I loved it so much, I had to go back and see the work several times. Though Akomfrah’s film unfolds against images and events from the life of one man who arrived on these shores as an immigrant from Jamaica in 1951 and went on to graduate from Oxford University and build a career as an academic and media commentator, immersed in the flood of images on Akomfrah’s three huge screens, there are wider, deeper and more personal resonances: these are the times through which we have all lived these last 60 years. The carefully selected images of British society in flux and of rebellion and resistance in the decades following the 1950s represent my own history, if not my own experience.
Identities are formed at the unstable point where personal lives meet the narrative of history. Identity is an ever-unfinished conversation.

◆ MATERIAL
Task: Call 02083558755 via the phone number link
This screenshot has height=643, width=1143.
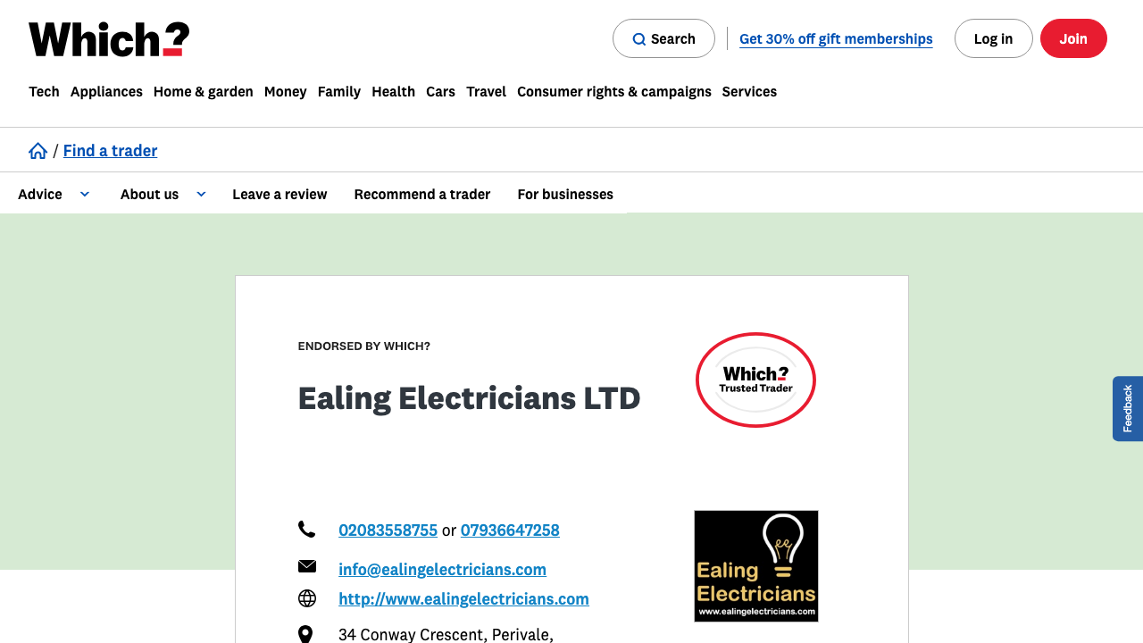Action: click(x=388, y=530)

--

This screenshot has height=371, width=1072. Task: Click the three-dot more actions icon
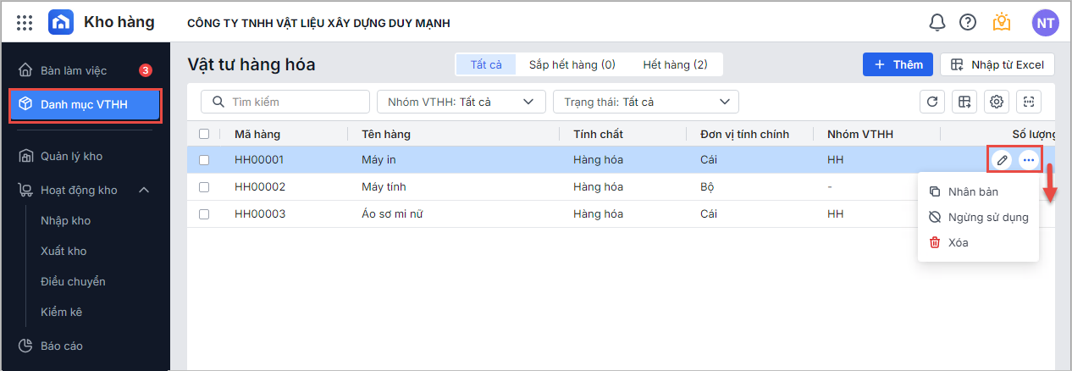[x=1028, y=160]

...

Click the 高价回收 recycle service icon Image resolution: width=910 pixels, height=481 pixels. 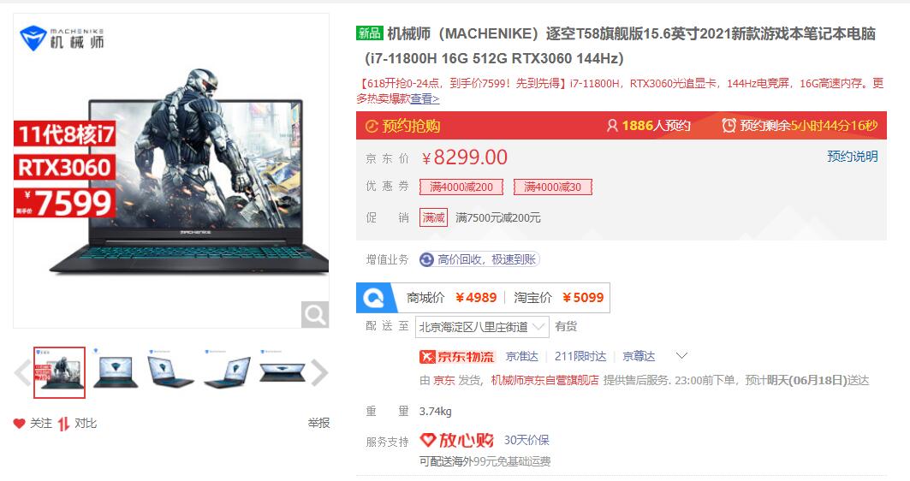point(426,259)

◆ SHORT EXERCISE A
According to the Akomfrah passage, in what year did the man from Jamaica arrive in Britain?
◆ SHORT EXERCISE B
Output the section of the Akomfrah passage starting at "I loved it so" and ending at "an ever-unfinished conversation.", word for word.
The entries come from a different source than the Akomfrah passage.

◆ WRITTEN REPLY A
1951

◆ WRITTEN REPLY B
I loved it so much, I had to go back and see the work several times. Though Akomfrah’s film unfolds against images and events from the life of one man who arrived on these shores as an immigrant from Jamaica in 1951 and went on to graduate from Oxford University and build a career as an academic and media commentator, immersed in the flood of images on Akomfrah’s three huge screens, there are wider, deeper and more personal resonances: these are the times through which we have all lived these last 60 years. The carefully selected images of British society in flux and of rebellion and resistance in the decades following the 1950s represent my own history, if not my own experience.
Identities are formed at the unstable point where personal lives meet the narrative of history. Identity is an ever-unfinished conversation.